= Written request =
Retype the rows that begin with the line containing "The height and" and run through the line containing "will tap(564, 1163).", both included, reproducing them character for character.
-- Start of Material to process --
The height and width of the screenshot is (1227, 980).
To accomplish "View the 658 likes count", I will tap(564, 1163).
-- End of Material to process --
-- Start of Material to process --
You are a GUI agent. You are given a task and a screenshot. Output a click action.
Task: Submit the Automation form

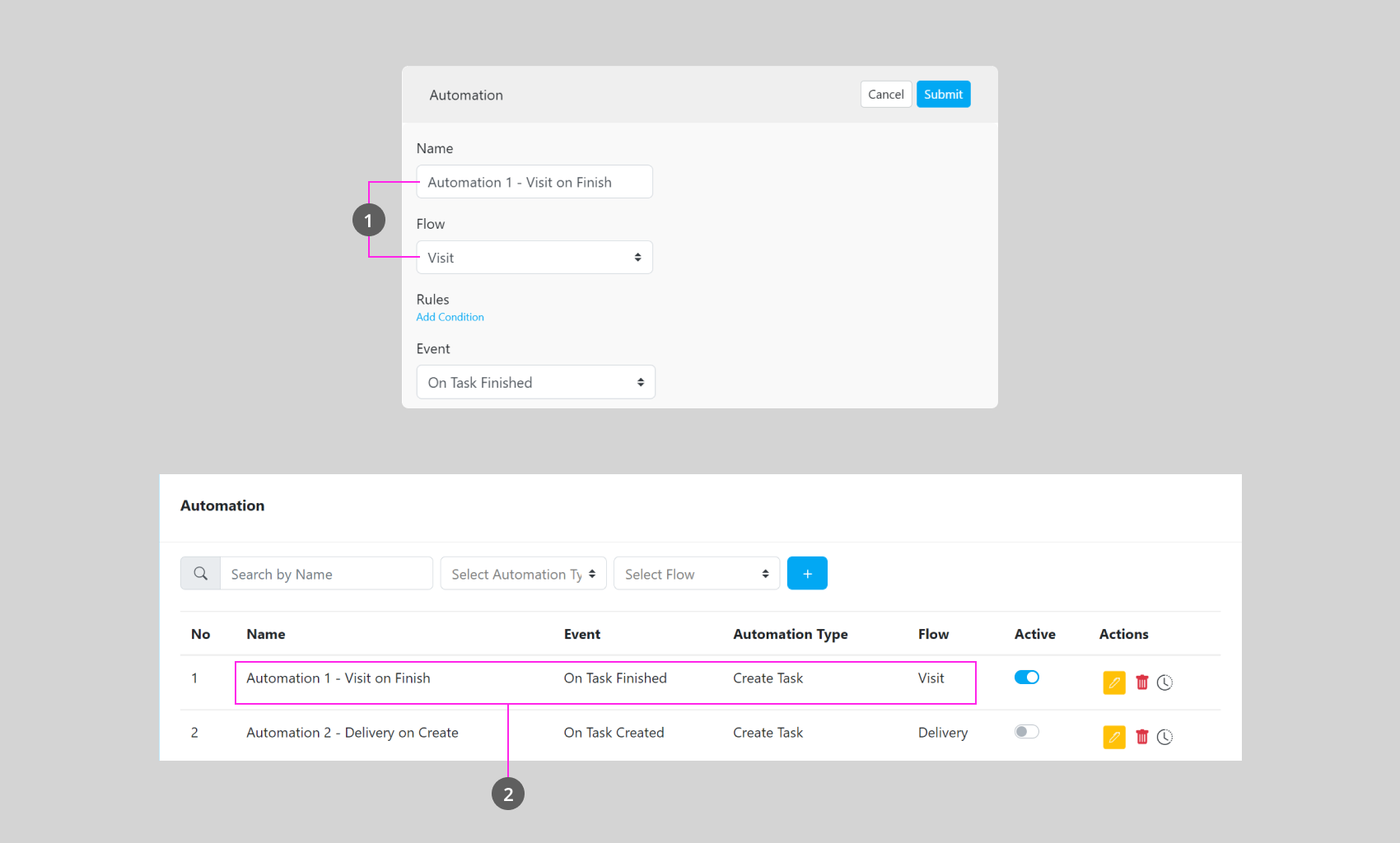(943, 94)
-- End of Material to process --
= Problem solution =
The height and width of the screenshot is (1227, 980).
To accomplish "View the 658 likes count", I will tap(564, 1163).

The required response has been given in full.